Contemporary composers are often perceived as creators of esoteric music full of false notes, whose productions are inaccessible to mere mortal music lovers.
But "contemporary music" means nothing, it's not a style, and there has never been such a diversity of music written by today's composers.
And the best among them (Luciano Berio being undeniably the major Italian composer of the 1960s–80s) have sometimes made digressions, like here.
It should be noted that Berio was already aware of the limitations of contemporary language expression at his time, which he tried to expand both by looking at traditional music (his Folk Songs, premiered by his wife, the American singer Cathy Berberian), and by revisiting the great repertoire, particularly in his brilliant Sinfonia (1968), a major work whose third movement "In ruhig fliessender Bewegung" heavily borrows from the third movement of Mahler’s Second Symphony, also taking its title (meaning "In calm flowing movement"). Here, Berio makes an amusing incursion into emerging pop-rock music, taking these now immortal tracks, but reinterpreting them in a baroque style. Berio demonstrates a great mastery of baroque vocabulary, as well as its forms, and this renewal, this unexpected encounter, blurs the boundaries between "light" and "serious" music — conventions that have become artificial walls due to the fossilization of one and the rampant commercialization of the other.

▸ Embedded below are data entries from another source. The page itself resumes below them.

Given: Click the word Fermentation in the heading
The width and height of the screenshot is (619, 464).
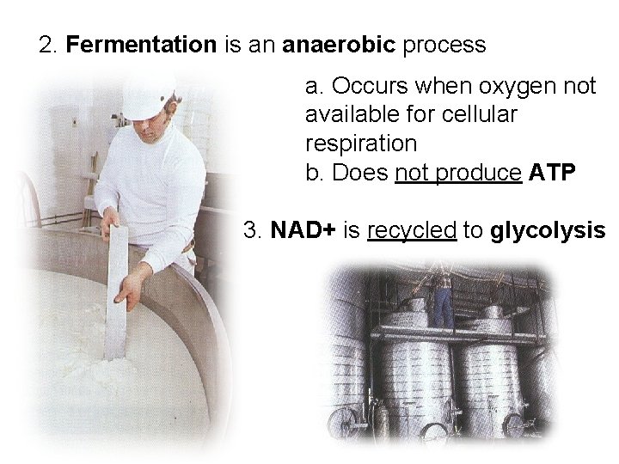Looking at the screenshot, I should pos(141,45).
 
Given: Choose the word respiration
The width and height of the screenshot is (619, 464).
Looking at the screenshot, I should pos(360,143).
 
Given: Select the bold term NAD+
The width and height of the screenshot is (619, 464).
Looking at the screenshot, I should pos(300,230).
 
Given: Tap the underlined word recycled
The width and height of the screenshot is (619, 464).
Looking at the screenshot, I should pos(411,230).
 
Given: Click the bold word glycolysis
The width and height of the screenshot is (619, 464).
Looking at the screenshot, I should pos(548,230).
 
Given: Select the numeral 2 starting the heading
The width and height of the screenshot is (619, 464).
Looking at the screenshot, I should pos(46,45).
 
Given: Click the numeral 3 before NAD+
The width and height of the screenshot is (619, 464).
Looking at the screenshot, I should pos(250,230).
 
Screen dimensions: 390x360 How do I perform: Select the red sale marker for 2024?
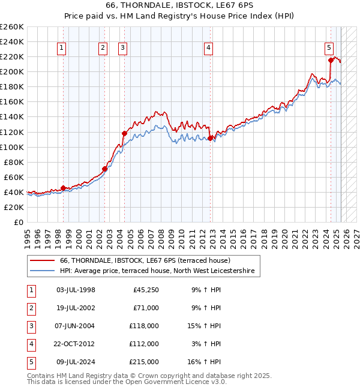[331, 60]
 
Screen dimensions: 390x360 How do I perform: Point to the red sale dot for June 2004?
[124, 133]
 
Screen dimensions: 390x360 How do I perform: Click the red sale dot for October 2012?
[210, 138]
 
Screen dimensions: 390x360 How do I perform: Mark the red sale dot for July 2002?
[104, 169]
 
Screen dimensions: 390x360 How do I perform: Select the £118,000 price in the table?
[145, 326]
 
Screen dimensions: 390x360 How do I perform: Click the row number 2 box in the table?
[30, 308]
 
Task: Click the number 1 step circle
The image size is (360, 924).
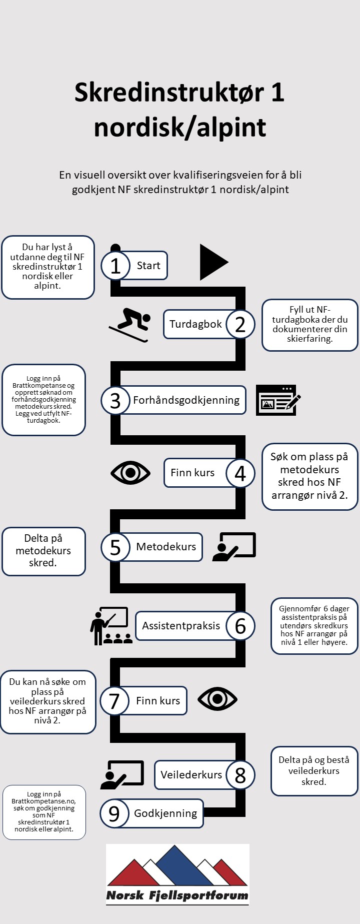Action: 116,266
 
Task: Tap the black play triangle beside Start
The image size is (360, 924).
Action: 212,262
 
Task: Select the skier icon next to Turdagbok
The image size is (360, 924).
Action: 130,325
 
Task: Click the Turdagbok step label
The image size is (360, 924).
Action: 196,324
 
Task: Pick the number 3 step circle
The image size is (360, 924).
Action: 116,400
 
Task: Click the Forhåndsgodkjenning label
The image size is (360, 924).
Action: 186,400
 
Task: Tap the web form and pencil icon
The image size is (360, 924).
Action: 278,400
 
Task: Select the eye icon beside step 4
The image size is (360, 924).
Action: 130,473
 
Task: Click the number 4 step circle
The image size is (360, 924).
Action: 240,473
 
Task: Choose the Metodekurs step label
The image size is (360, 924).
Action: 166,547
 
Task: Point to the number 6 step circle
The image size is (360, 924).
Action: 240,626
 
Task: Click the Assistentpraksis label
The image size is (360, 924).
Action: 181,626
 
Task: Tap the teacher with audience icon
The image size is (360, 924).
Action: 111,626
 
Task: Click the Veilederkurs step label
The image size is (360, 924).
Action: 191,775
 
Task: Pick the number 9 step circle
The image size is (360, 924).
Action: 114,813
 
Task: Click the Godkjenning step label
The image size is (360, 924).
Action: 166,813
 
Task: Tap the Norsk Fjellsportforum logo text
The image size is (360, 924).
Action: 178,896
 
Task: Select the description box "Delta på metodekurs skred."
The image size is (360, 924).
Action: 44,551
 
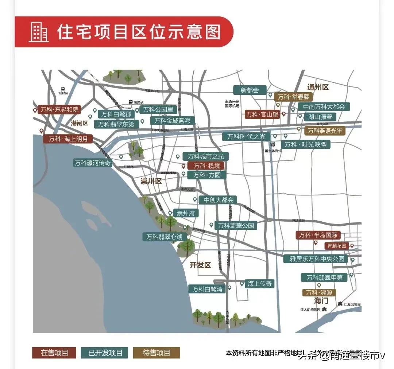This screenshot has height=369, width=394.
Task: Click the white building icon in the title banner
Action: pyautogui.click(x=38, y=32)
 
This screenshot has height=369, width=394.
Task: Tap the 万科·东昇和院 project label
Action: pyautogui.click(x=60, y=110)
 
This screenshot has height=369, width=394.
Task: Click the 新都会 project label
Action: pyautogui.click(x=250, y=90)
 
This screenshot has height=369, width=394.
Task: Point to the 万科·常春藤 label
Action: pyautogui.click(x=293, y=97)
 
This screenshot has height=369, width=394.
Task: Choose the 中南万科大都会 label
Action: pyautogui.click(x=324, y=107)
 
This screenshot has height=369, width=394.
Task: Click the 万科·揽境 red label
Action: pyautogui.click(x=206, y=166)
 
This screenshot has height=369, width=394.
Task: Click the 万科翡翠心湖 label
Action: pyautogui.click(x=164, y=237)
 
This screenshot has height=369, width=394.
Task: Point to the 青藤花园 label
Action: pyautogui.click(x=336, y=246)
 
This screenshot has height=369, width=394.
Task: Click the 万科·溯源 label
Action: pyautogui.click(x=319, y=292)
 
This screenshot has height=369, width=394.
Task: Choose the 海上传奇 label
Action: pyautogui.click(x=259, y=284)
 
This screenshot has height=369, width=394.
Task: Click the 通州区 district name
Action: pyautogui.click(x=318, y=87)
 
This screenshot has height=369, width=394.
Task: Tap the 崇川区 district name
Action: pyautogui.click(x=151, y=181)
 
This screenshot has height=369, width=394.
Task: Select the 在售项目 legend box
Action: pyautogui.click(x=54, y=353)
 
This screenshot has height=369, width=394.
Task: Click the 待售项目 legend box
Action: pyautogui.click(x=156, y=353)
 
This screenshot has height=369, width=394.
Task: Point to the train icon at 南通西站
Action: pyautogui.click(x=63, y=89)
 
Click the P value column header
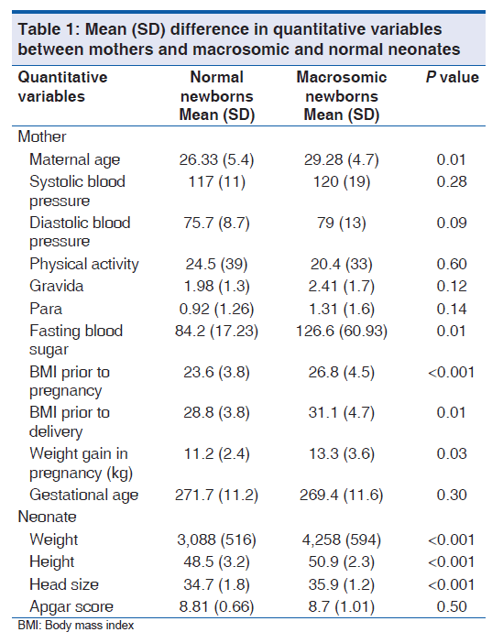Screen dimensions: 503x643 (x=452, y=77)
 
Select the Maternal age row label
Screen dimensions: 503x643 (x=74, y=160)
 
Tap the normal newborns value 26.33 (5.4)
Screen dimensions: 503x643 (x=216, y=159)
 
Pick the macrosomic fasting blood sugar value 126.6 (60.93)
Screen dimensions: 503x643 (x=342, y=331)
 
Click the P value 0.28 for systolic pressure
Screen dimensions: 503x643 (x=452, y=181)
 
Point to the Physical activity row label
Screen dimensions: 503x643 (x=84, y=264)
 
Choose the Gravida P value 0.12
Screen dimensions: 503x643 (x=452, y=286)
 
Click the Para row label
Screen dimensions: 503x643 (x=46, y=309)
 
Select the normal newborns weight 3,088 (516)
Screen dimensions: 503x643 (x=216, y=539)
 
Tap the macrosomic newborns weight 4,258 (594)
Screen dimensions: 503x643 (x=342, y=539)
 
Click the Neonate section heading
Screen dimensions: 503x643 (x=47, y=517)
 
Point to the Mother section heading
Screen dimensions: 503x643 (x=42, y=136)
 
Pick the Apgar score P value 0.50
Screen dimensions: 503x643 (x=452, y=606)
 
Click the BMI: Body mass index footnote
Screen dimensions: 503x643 (x=76, y=626)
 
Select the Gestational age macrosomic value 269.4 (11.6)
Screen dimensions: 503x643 (x=342, y=495)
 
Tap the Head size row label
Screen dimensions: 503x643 (x=64, y=584)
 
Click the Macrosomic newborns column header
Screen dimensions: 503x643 (x=342, y=96)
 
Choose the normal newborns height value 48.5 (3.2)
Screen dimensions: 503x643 (x=216, y=562)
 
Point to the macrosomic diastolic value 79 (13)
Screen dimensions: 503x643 (x=342, y=223)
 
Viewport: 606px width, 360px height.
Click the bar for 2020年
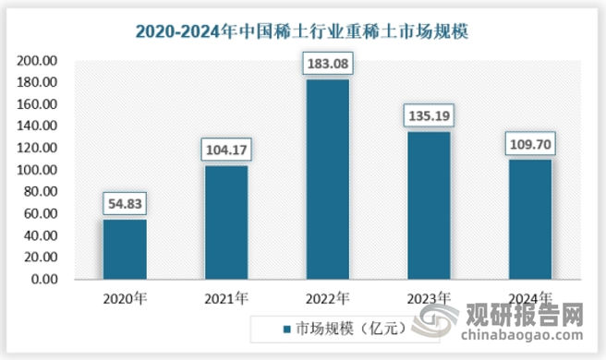click(x=124, y=249)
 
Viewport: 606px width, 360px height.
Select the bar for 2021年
click(x=225, y=222)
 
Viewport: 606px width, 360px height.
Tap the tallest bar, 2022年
click(x=327, y=179)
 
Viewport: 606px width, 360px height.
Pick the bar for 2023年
click(x=429, y=206)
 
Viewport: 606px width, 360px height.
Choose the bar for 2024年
click(x=530, y=220)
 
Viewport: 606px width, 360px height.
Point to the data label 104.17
click(x=225, y=149)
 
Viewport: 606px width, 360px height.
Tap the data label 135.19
click(x=429, y=115)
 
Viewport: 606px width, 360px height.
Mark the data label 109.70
click(x=530, y=143)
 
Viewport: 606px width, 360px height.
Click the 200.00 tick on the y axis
click(x=38, y=61)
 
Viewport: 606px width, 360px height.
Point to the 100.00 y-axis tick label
click(x=38, y=170)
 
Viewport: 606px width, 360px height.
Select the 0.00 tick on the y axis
click(x=44, y=280)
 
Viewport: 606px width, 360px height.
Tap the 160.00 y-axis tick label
click(x=38, y=104)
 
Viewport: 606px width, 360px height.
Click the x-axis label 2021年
click(x=225, y=298)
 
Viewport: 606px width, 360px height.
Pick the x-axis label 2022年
click(x=327, y=298)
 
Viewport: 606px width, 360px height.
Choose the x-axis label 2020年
click(x=124, y=298)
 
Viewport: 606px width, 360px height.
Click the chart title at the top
click(x=302, y=30)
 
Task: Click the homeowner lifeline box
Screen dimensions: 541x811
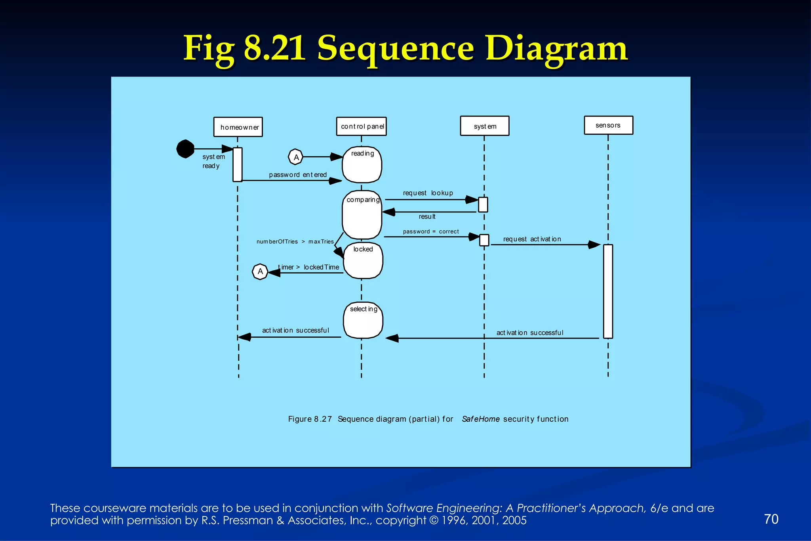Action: (238, 127)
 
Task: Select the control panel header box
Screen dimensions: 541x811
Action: (361, 126)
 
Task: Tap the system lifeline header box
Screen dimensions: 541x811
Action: (485, 126)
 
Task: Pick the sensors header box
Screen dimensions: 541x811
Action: (608, 125)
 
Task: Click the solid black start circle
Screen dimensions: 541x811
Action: (185, 149)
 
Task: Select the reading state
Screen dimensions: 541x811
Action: (362, 165)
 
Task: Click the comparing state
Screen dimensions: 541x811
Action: (362, 215)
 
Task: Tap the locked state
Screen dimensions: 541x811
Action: (363, 260)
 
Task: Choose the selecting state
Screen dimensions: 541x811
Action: (363, 320)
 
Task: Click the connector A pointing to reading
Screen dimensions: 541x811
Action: (296, 157)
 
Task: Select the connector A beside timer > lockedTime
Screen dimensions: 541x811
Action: (260, 271)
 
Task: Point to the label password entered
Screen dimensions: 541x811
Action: (298, 175)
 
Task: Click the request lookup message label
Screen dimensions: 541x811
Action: (428, 193)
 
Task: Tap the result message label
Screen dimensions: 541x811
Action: (427, 217)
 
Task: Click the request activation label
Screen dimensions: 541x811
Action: (532, 239)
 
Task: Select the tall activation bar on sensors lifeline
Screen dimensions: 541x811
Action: (608, 291)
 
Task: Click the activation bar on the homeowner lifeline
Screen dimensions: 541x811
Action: (238, 164)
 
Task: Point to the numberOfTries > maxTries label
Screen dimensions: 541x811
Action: (295, 242)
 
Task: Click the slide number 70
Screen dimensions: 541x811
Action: (771, 519)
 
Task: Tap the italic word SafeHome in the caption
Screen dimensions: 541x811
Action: (480, 419)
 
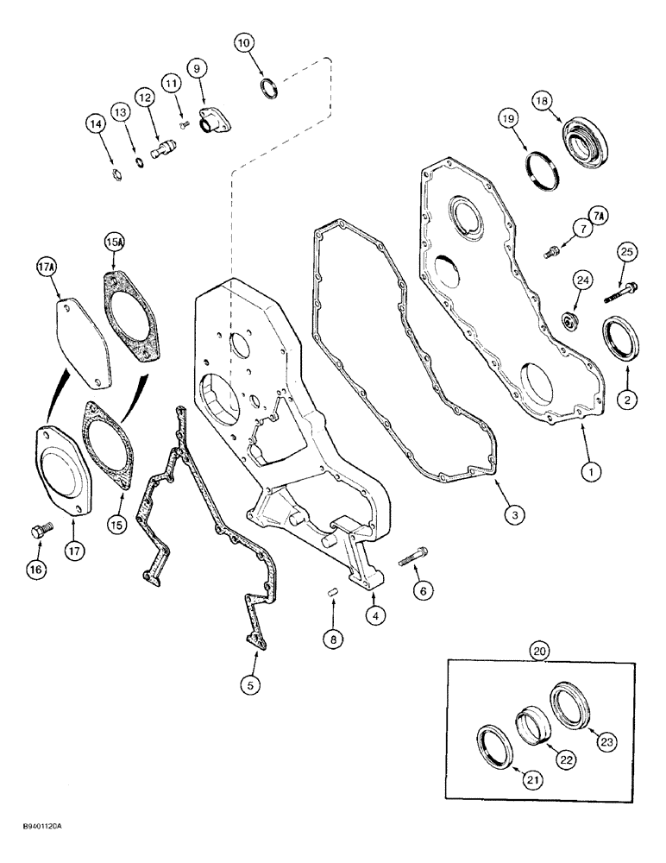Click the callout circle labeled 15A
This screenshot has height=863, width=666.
115,243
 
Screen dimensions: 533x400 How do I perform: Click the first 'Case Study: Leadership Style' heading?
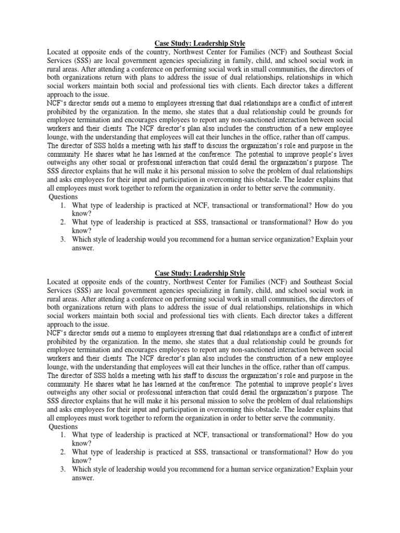200,43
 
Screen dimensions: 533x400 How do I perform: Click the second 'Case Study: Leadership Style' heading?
200,273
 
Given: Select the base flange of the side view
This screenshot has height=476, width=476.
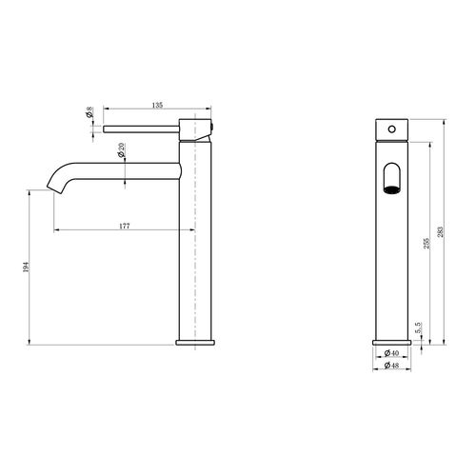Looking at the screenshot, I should tap(197, 339).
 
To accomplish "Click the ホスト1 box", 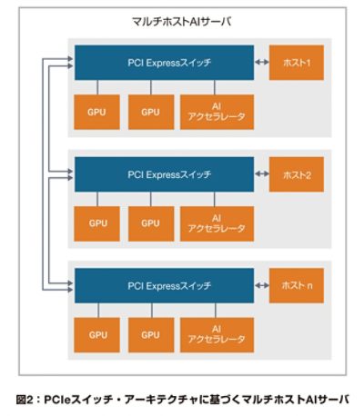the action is click(297, 63).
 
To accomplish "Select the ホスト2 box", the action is click(297, 174).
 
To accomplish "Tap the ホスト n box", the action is click(297, 285).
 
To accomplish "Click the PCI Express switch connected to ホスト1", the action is click(165, 63).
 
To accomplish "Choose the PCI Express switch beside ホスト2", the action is click(165, 174).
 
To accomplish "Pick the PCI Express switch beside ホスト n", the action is click(165, 285).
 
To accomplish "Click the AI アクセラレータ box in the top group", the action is click(217, 112).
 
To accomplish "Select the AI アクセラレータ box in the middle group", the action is click(217, 223).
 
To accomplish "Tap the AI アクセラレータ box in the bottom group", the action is click(217, 335).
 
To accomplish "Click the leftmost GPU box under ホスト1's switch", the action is click(96, 112).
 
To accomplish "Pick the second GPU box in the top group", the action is click(151, 112).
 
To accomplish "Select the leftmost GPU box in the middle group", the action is click(96, 223).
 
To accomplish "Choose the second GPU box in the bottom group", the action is click(151, 335).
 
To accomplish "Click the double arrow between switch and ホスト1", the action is click(262, 62).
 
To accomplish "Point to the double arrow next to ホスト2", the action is click(262, 173).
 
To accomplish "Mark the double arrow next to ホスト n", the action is click(262, 285).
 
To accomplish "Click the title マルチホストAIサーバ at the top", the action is click(181, 22).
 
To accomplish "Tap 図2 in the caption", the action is click(24, 400).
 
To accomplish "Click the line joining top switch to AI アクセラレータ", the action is click(215, 87).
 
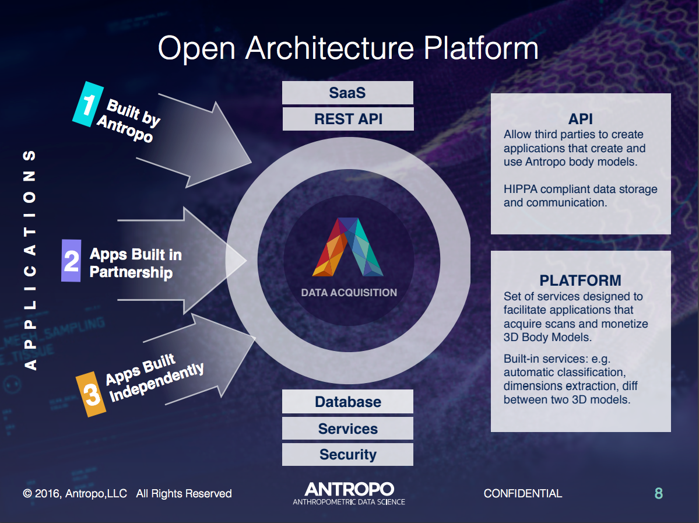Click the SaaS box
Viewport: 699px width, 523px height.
click(347, 93)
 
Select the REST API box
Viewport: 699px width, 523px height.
click(347, 119)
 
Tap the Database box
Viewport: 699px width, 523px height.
click(347, 402)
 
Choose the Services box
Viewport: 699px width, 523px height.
click(347, 429)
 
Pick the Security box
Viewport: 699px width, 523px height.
click(347, 455)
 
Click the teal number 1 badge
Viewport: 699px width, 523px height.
click(88, 104)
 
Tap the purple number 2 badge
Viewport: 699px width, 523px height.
click(71, 261)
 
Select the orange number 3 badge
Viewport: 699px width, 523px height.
click(92, 395)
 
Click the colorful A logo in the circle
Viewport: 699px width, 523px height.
click(348, 247)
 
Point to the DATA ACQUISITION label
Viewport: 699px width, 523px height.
click(349, 293)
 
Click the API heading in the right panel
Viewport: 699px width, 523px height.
click(581, 119)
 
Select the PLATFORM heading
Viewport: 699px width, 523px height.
click(581, 280)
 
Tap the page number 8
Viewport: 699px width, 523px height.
click(658, 494)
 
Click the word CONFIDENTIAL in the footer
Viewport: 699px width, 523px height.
click(523, 494)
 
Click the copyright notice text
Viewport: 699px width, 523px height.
click(127, 494)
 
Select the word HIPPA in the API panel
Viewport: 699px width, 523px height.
click(521, 189)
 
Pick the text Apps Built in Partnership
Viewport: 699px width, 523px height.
click(135, 264)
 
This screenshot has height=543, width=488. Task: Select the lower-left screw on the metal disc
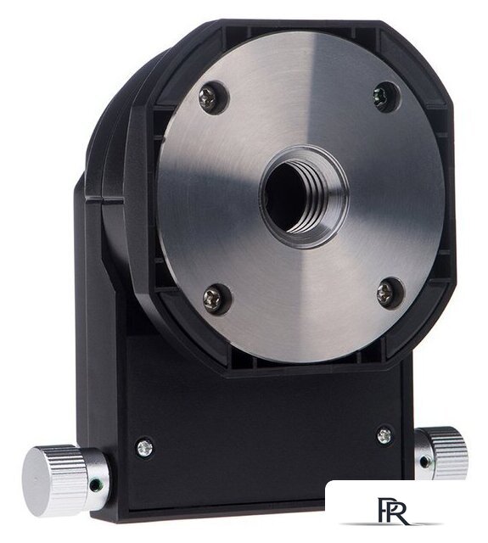click(213, 299)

These revisitations lead the composer to an ultimate version of Michelle (Michelle II), which is far from baroque shores, introducing elements of the composer’s own language, but still maintaining a connection to the original (the Lennon/McCartney melody remains clearly audible and recognizable) as well as with other musical languages. This awareness of tradition, the fertile play with it, is somewhat of a signature of Italian contemporary music, particularly with Salvatore Sciarrino, who constantly operates on the margins of perception, introducing explicit or subtle references to major works of the past or, in the younger generation, Francesco Filidei, who, in his Fiori di fiori conceived as a tribute to Fiori musicali by Frescobaldi, inserts elements of the famous Venetian Baroque collection like a palimpsest, sometimes apparent, sometimes structuring the work in the background. It can be said in general that, more attuned to sound material, the immediate presence of sound, and the vocal component of music, modern and contemporary Italian composers have better escaped the dogmas that stiffen all music, while constantly maintaining a focus on renewal and the need to negotiate the threshold of modernity in multiple ways. As a result, their music often reaches the listener, no matter how radical it may sometimes be, and remains above all.